Los únicos incontestables vencedores de las municipales celebradas hace dos semanas en Francia fueron los abstencionistas. Pienso en aquel lema de Sartre: “Elecciones, la trampa de los idiotas”. En la “huelga de electores” de Octave Mirbeau, el supremo anarquista que exhortaba a los “corderos” a dejar de votar por “el verdugo que los sentenciaría”. O al “ganado asombrado” que, según Mallarmé, sólo recupera su dignidad al desertar y retirarse.
130 años más tarde, ¿ahí estamos otra vez? Parece que sí. Salvo que la dignidad ha cambiado de bando. Y, como vaticinaba otro personaje casi contemporáneo, Alfred Jarry, el anarquismo, cuando se pone la corona, ve que su grandeza se transforma en todo lo contrario.
Este jardín de los suplicios en el que se está convirtiendo el panorama político... Esta manera en que se evaporan, elecciones tras elecciones, las prácticas democráticas... La autodisolución de la voluntad general pulverizada en la tentación violenta y furibunda del todos contra todos... Y las instituciones republicanas, víctimas de otro efecto invernadero, sin vida por su propia agonía... La verdadera “desconexión” no es la de las élites con el pueblo. Es la del pueblo y los procedimientos por los que, costara lo que costase, se constituían como pueblo. Y esta situación no pregona nada bueno para la libertad de los seres humanos.
Es cierto que la oferta política es de lo más extraña… ¿De qué se habló en los días anteriores a las elecciones? De rebrotes inesperados, del caso Fillon. Del nuevo escándalo de escuchas que ha desvelado Le Point y que, al apuntar hacia los custodios del secreto que son, junto con los psicólogos, los confesores, los periodistas o los abogados penalistas, tocan el corazón de nuestras libertades y le suponen al Estado una demanda inédita del presidente del colegio de abogados de París, Olivier Cousi.

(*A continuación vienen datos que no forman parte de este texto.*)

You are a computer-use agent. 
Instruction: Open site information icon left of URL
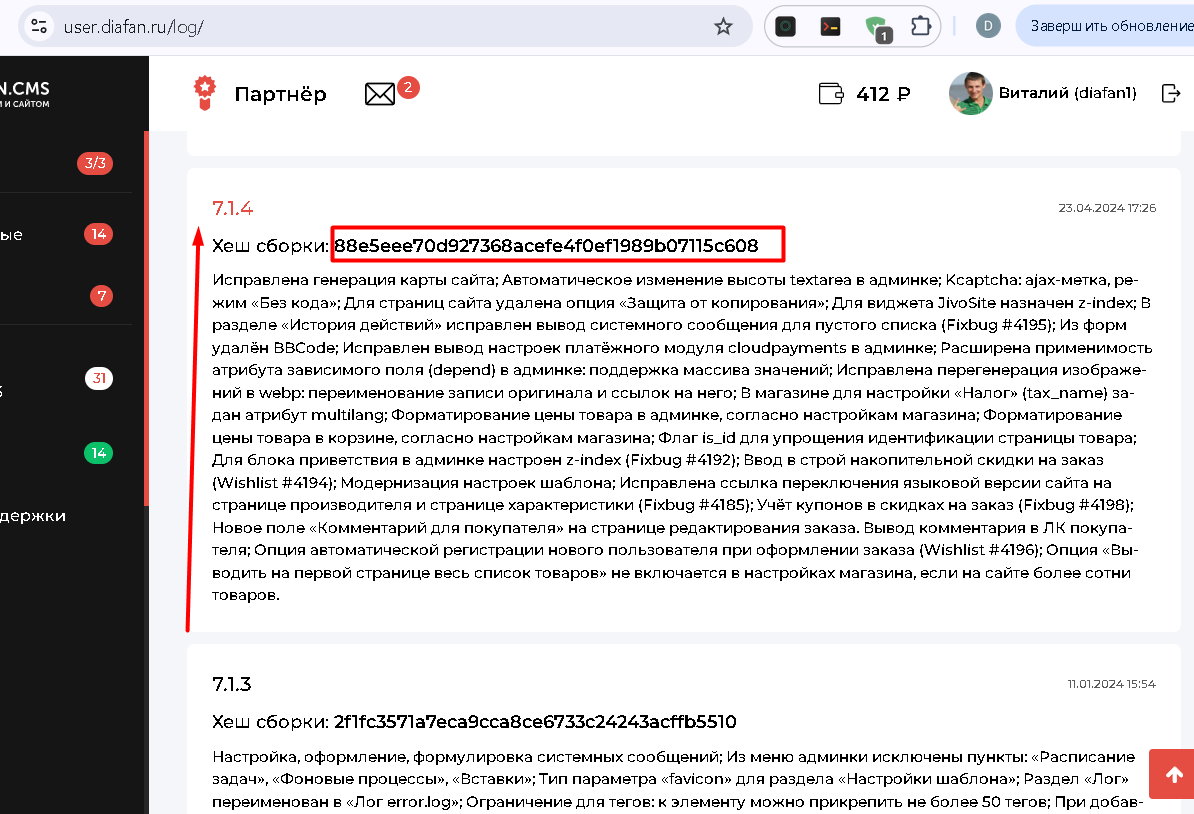pyautogui.click(x=39, y=27)
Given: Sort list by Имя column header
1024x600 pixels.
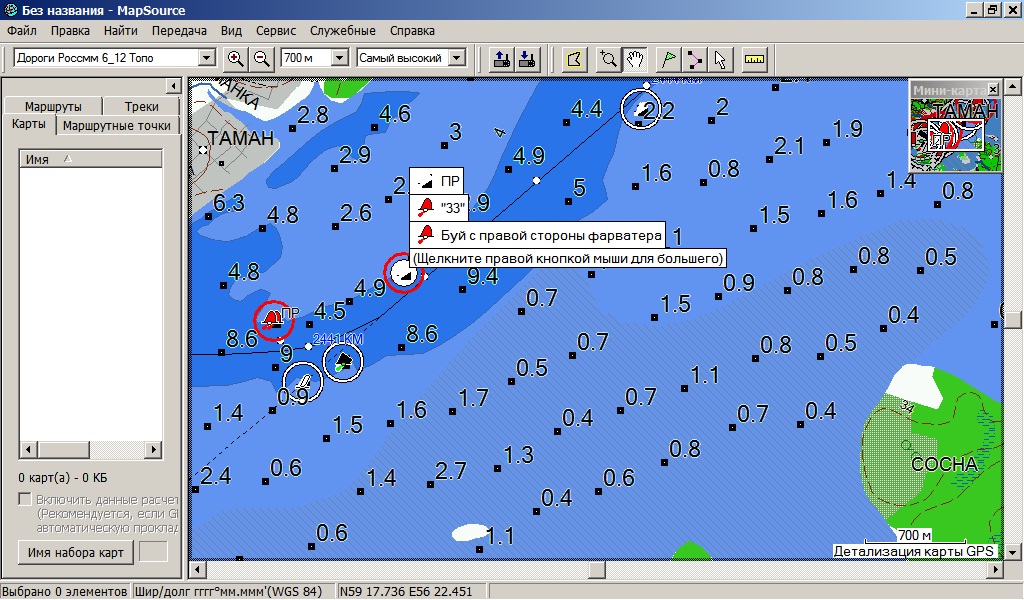Looking at the screenshot, I should click(x=90, y=159).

También tenemos el escándalo de Alexis Kohler, es decir, si no voy errado, la sospecha de un conflicto de intereses que se archivó sin que trajera más cola hace un año, pero que ahora, de repente, se ha reabierto. No soy abogado constitucionalista. Desconozco en qué medida un certificado de empleador firmado por el presidente de la República en el que se atestaba que su antiguo jefe de gabinete nunca había intervenido, porque estaba en Bercy, en aquel dossier, donde podría tener intereses, es una afrenta a la separación de poderes.

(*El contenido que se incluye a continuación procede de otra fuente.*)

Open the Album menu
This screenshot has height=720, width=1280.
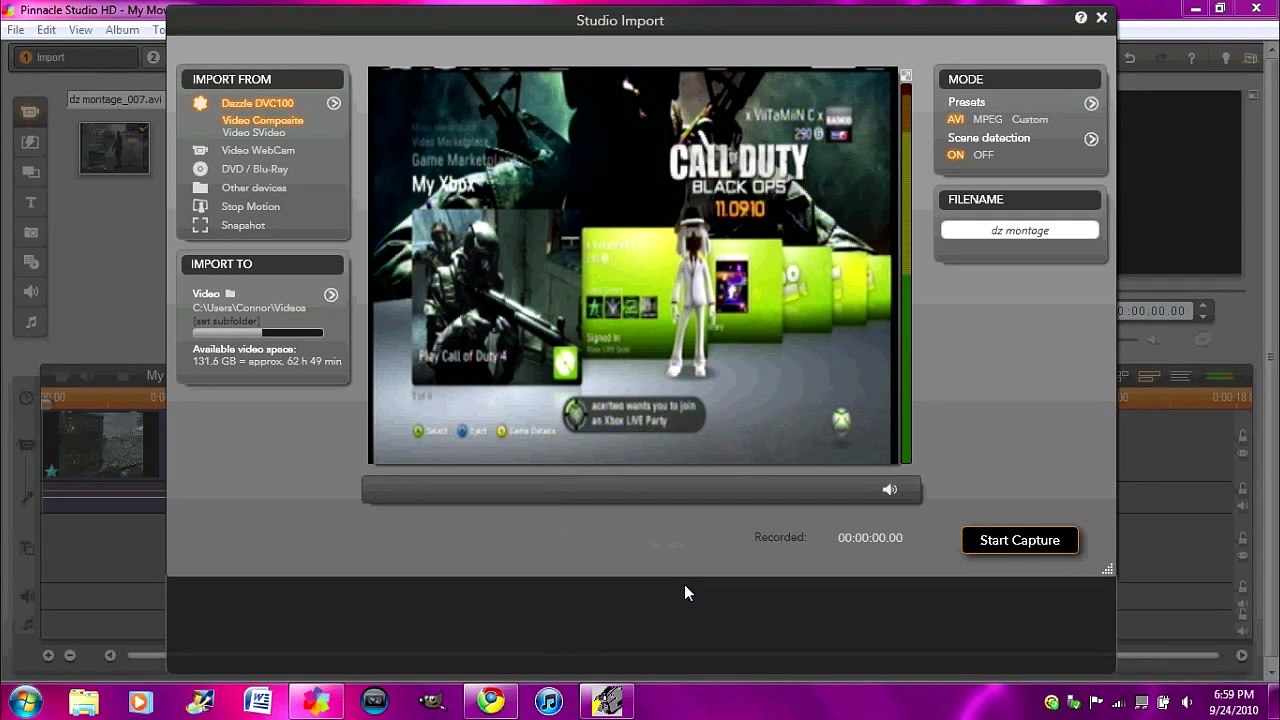point(122,30)
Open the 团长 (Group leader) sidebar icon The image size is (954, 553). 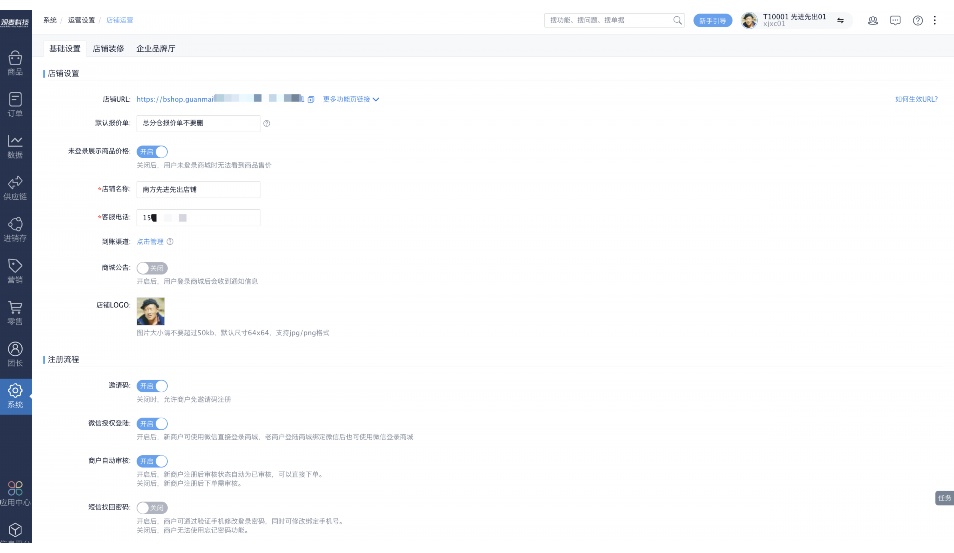(15, 353)
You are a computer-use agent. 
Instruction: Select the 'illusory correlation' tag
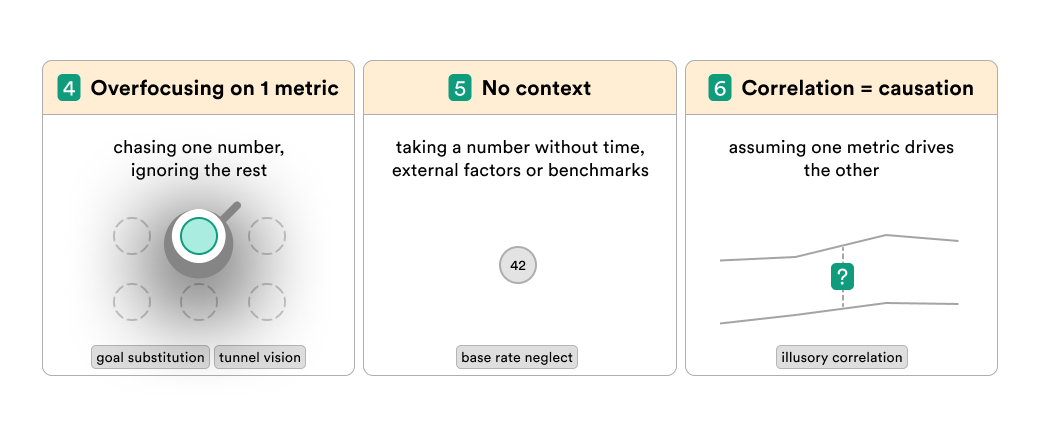pyautogui.click(x=842, y=357)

Pero, cuidado, en cambio, con el delito de parentela que perjudica a un gran servidor del Estado y a su familia. Ojo con una ley de sospechas que avanza a toda velocidad y le corta la cabeza a un hombre que, como ahora es poderoso, ya no tiene derecho a la presunción de inocencia y nunca será un reo como otro cualquiera. En L’Opinion, una ilustración de esta inversión del panóptico benthamiano que ya he señalado aquí en diversas ocasiones: en lugar de que los gobernados se dejen vigilar de manera pasiva por el ojo del Gran Hermano, convierten a sus gobernantes en objeto de una insaciable curiosidad; solamente alzan a los políticos y a las élites sobre el pavés para poderlos controlar mejor y, en cuanto se descubre el pastel, hacen que caigan sin misericordia alguna.
Mientras que la biopolítica a la antigua usanza quería a los sujetos desnudos, en esta nueva biopolítica a quien queremos verle las vergüenzas es al emperador
Mientras que la biopolítica a la antigua usanza quería a los sujetos desnudos, en esta nueva biopolítica a quien queremos verle las vergüenzas es al emperador; poder decir de él, como Andersen, que “está desnudo”. Que cambien las tornas seguro que tiene aspectos positivos. Desnudará a los emperadores, la posibilidad de, como en el cuento, verlos sin nada, ese derecho que se le ha concedido a los sin derechos —o, justamente, a los que no tenían nada para “vestirse”— de “descubrir” a los príncipes, a los prestigiosos y a los oficiales es, sin duda, un avance.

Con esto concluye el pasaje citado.